Song Dynasty, A.D. 13th Century
decorated with a scene from the Red Cliff Odes finely engraved in a painterly style showing the poet Su Dong Po in traditional court robes flanked by two companions relaxing in a boat moored on tranquil water, with a winepot and cups on the low table in front of them, one figure playing the flute and the other holding an open book engraved with three characters which may be read as qian chi bi, beside rocky banks shown with grasses and high reeds, a willow and a cassia tree, and with a cascade spilling down from high cliffs at the far shore, the sky with a pair of birds flying to the left towards a constellation of seven stars drawn as circles joined by thin lines to form the “Big Dipper”, seen through drifting clouds surrounding a full moon engraved with a rabbit shown standing on his hind legs under a tree on the moon, pounding a pestle in a mortar to mix his magic elixir, the shallow sides of octafoil bracket-lobed outline rising to a barbed rim, unevenly tarnished and with some minor losses to the edges from burial.
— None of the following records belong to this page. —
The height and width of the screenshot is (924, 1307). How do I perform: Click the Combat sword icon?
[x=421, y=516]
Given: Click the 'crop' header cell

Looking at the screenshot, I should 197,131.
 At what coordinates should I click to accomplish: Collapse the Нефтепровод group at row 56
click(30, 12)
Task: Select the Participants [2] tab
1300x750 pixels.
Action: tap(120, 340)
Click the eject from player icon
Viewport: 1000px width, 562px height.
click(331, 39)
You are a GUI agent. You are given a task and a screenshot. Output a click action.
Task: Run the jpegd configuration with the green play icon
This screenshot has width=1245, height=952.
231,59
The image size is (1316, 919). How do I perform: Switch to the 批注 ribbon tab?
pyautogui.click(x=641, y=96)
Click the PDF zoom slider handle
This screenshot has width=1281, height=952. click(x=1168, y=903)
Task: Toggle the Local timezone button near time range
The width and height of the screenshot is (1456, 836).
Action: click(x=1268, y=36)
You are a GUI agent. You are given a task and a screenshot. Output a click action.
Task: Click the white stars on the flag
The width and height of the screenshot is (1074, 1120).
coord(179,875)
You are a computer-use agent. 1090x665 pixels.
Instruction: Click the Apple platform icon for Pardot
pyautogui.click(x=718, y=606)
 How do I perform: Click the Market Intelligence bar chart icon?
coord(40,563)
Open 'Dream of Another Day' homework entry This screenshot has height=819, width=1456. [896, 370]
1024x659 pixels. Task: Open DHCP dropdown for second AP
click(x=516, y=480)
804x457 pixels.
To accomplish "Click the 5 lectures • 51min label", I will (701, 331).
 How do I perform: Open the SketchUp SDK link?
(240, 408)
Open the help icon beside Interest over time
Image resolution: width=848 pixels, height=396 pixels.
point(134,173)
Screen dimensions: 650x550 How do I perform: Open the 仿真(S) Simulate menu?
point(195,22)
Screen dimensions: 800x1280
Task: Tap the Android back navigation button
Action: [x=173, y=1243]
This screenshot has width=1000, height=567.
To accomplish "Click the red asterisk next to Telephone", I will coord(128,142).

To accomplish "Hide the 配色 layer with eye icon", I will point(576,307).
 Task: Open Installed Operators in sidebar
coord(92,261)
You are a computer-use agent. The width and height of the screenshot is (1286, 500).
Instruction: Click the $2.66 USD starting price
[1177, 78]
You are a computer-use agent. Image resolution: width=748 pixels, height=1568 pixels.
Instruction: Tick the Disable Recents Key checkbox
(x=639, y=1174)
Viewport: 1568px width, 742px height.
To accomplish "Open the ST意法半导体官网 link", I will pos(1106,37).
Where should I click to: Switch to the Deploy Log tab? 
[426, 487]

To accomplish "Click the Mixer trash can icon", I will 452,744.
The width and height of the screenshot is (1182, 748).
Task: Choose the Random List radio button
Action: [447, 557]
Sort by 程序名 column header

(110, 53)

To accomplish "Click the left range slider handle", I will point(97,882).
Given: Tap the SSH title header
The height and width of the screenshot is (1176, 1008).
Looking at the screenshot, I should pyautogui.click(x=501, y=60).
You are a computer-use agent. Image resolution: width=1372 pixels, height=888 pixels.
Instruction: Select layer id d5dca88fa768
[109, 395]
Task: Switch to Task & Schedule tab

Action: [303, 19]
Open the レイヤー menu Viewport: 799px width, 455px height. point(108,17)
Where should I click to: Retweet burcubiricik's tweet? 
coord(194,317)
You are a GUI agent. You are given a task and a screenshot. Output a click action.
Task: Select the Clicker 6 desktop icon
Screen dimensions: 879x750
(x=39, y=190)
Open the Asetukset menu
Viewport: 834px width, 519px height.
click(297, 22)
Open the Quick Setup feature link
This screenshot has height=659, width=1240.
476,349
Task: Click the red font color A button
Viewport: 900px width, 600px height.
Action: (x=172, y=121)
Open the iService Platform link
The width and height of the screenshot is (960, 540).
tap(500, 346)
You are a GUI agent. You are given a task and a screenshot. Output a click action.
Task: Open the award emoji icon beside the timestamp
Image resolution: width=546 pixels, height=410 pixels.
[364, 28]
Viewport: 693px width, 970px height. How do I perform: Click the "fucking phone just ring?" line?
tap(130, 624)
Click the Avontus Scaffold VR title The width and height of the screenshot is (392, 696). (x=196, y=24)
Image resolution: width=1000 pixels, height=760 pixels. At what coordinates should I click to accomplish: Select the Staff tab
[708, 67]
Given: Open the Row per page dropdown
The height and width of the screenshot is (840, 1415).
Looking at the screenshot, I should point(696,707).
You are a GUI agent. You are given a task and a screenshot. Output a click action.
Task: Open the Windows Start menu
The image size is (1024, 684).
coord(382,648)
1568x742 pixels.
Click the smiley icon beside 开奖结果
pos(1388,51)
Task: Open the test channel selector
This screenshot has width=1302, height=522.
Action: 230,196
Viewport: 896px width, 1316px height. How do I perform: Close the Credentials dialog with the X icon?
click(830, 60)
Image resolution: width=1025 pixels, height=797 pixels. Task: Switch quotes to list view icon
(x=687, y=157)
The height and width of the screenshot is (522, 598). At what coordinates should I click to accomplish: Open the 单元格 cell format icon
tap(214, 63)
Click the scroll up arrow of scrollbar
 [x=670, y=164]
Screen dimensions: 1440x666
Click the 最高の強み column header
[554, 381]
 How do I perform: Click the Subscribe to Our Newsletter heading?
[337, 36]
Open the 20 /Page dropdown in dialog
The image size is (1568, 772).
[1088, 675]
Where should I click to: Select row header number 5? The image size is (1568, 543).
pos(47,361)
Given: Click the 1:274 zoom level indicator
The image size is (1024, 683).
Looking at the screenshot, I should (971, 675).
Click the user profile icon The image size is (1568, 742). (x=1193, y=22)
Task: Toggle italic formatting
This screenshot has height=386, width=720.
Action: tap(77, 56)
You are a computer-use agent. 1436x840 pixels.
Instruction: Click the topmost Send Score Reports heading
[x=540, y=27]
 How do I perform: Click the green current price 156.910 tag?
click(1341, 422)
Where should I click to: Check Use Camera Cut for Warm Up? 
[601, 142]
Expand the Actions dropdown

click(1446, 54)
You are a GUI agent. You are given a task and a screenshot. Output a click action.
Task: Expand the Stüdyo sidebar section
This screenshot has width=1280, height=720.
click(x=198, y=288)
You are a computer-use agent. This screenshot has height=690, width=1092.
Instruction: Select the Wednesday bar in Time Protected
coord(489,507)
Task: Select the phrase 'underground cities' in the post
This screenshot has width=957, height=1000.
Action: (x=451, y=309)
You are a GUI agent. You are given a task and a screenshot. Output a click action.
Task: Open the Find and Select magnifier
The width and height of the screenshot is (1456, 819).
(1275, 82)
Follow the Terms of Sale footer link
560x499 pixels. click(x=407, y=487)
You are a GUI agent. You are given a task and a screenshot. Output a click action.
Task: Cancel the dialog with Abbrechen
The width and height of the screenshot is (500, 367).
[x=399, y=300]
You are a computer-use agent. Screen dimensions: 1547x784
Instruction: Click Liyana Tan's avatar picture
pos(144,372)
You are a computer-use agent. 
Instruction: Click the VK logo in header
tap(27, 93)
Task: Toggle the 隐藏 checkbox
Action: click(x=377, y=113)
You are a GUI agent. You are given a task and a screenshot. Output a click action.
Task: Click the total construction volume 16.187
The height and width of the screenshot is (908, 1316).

Diameter 10 3⁄8 inches (26.5 cm)
Su Dong Po (A.D. 1036 – 1101), also known as Su Shi, was one of the most famous literary figures of the Northern Song dynasty and his masterpiece, The Red Cliff Odes, is the most famous work of Chinese literature produced during the Song dynasty. In the first of the Red Cliff Odes, the poet tells the story of a boating party on an autumn night spent drinking wine, singing songs and discussing philosophical topics. As the poet and his friends enjoy the cool autumn breeze and the rustic scenery under a full moon, their mood changes from casual and joyful to melancholy and philosophical after listening to a song played on the flute and recalling an ancient battle fought under the Red Cliff. They mourn the rapid passage of time and man’s inability to control his own destiny, but confronting the insignificance of man in the universe and contemplating their own immanent mortality, they transcend their fears and once again find pleasure in drinking and the companionship of friends. The depiction of the poet in the center of the party on the boat engraved on the dish is entirely consistent with paintings of Su Dong Po produced in the Song dynasty. All of the details shown on the dish including the figure playing the flute, the wine drinking party on a boat under high cliffs, the full moon, the stars, and the birds flying south all refer specifically to the text of the first of the Red Cliff Odes and the three characters engraved on the book held by one figure in the boat: qian chi bi, which is the title of the first of the Red Cliff Odes, complete the identification of the scene.
Similar depictions of Su Dong Po’s Red Cliff Odes can be seen in Song dynasty paintings. Compare, for example, the painting by the Southern Song artist Li Sung, entitled The Red Cliff, which is in the Nelson Gallery-Atkins Museum, illustrated in Eight Dynasties of Chinese Painting, Cleveland, 1980, p. 54, no. 37, and the painting attributed to the late 12th century artist Wu Yuan-chih, also titled The Red Cliff, in the National Palace Museum, Taipei, illustrated in the catalogue of the travelling exhibition of Chinese art which toured several American Museums in 1961-62, Chinese Art Treasures, pp. 108-109, no. 46.